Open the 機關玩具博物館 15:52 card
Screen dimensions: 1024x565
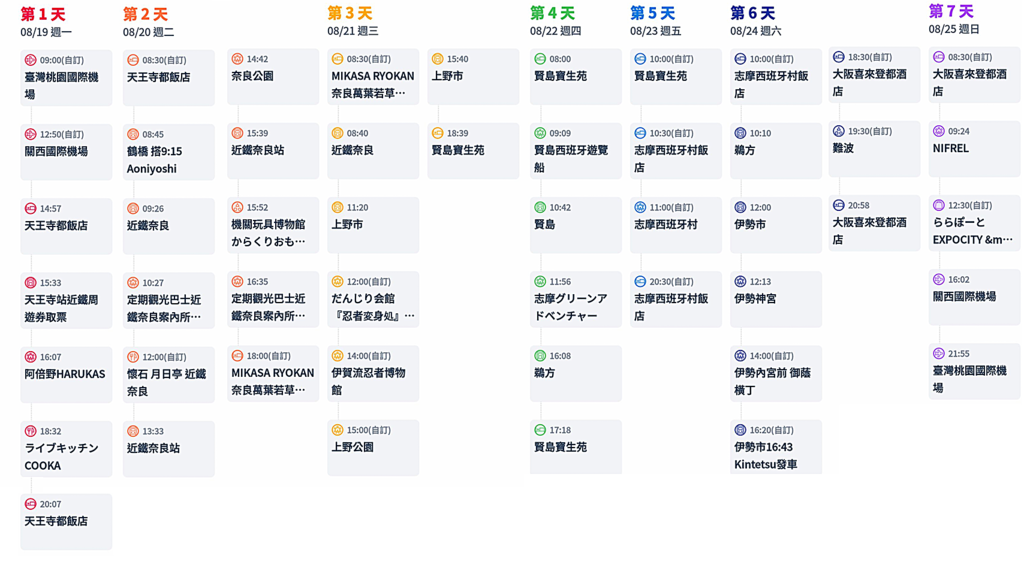(273, 225)
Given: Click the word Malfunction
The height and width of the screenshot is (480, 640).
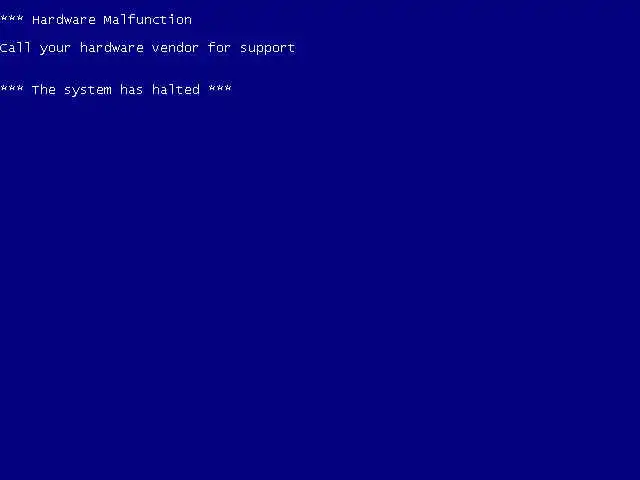Looking at the screenshot, I should 147,20.
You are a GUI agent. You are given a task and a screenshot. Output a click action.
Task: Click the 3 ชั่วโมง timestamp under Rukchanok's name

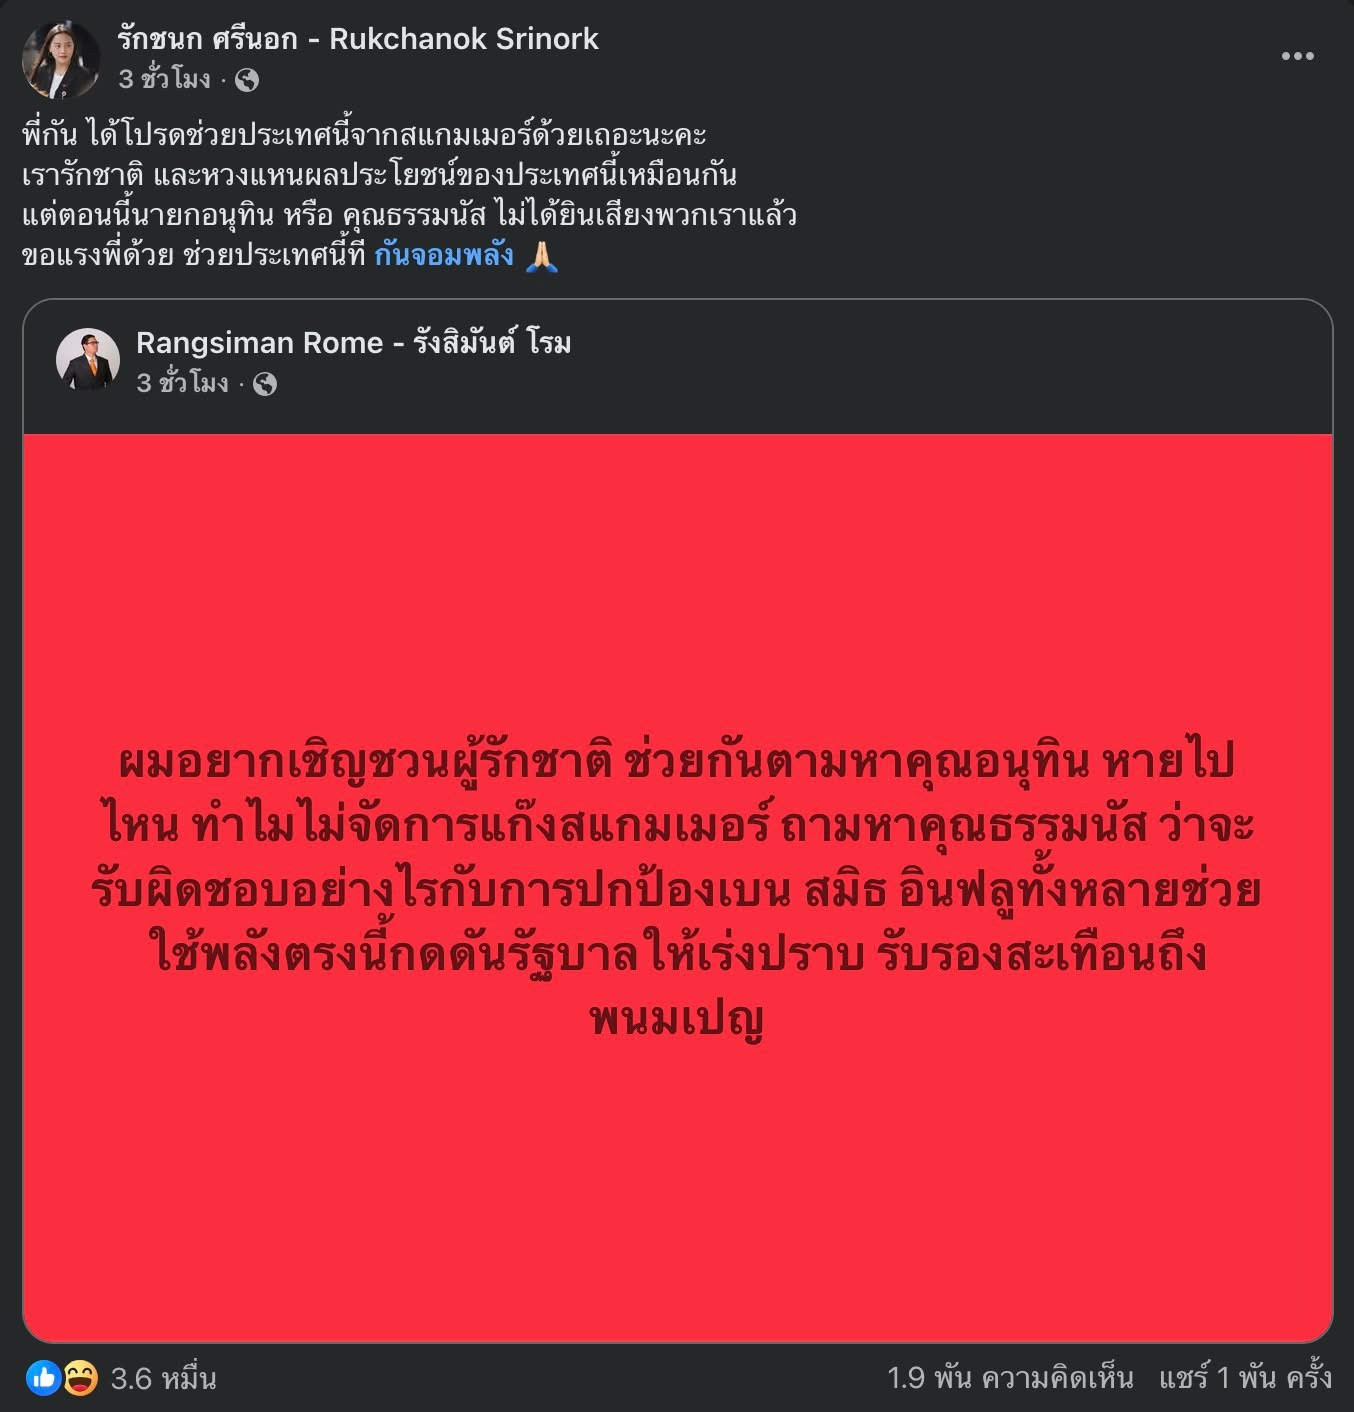click(165, 79)
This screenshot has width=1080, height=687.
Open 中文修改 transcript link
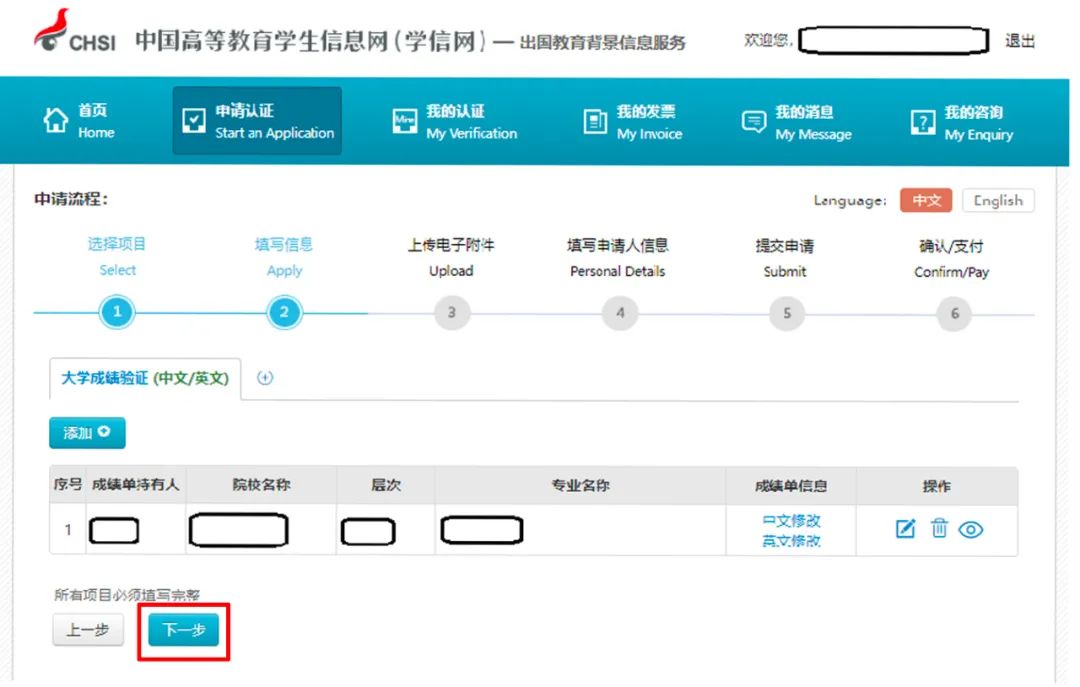click(x=791, y=521)
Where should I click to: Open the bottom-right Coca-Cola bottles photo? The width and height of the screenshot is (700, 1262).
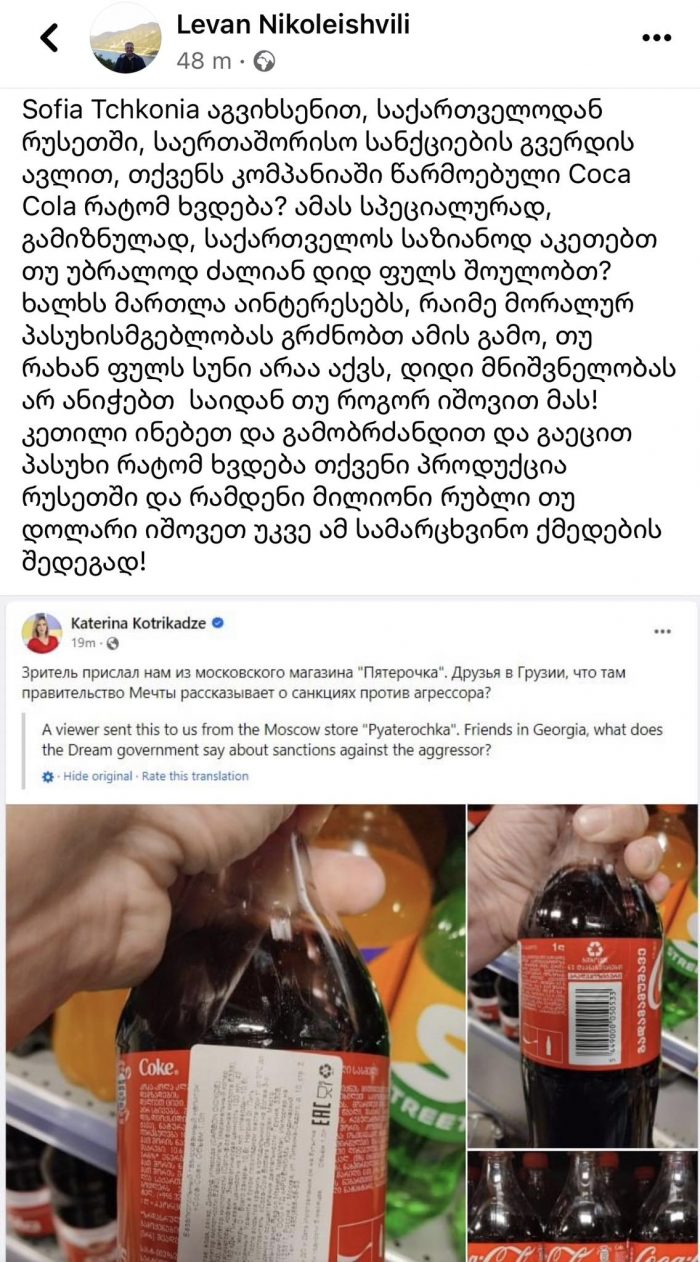(584, 1206)

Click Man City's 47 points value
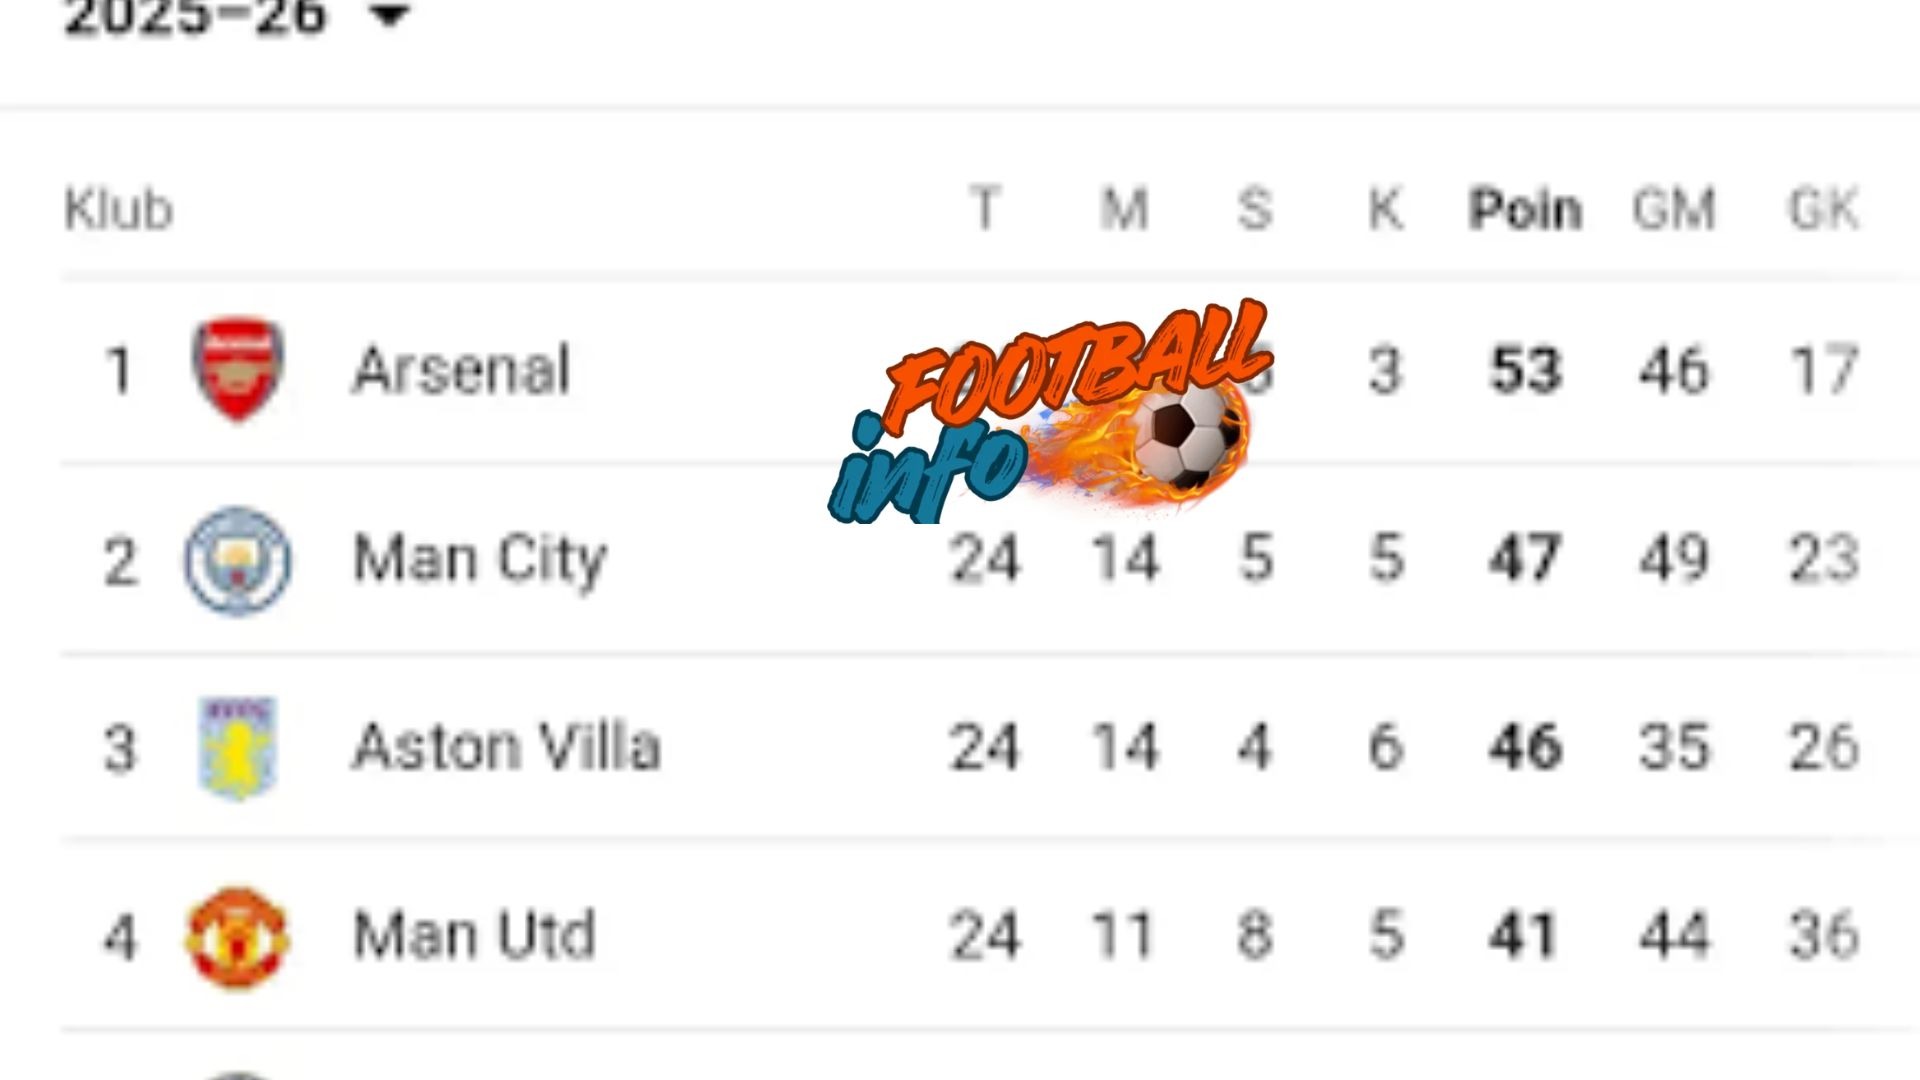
= = = = =
→ TASK TO CARRY OUT
Copy every entry exactly; drop the pictures.

→ WRITTEN ANSWER
Open the 機關玩具博物館 15:52 card
Screen dimensions: 1024x565
(273, 225)
Given: Click the word Malfunction
The height and width of the screenshot is (480, 640).
Looking at the screenshot, I should 147,20.
You are a GUI agent. You are given a task and a screenshot. Output a click action.
Task: Click the 3 ชั่วโมง timestamp under Rukchanok's name

click(165, 79)
This screenshot has width=1080, height=687.
Open 中文修改 transcript link
click(x=791, y=521)
Where should I click to: Open the bottom-right Coca-Cola bottles photo? The width and height of the screenshot is (700, 1262).
(584, 1206)

Click Man City's 47 points value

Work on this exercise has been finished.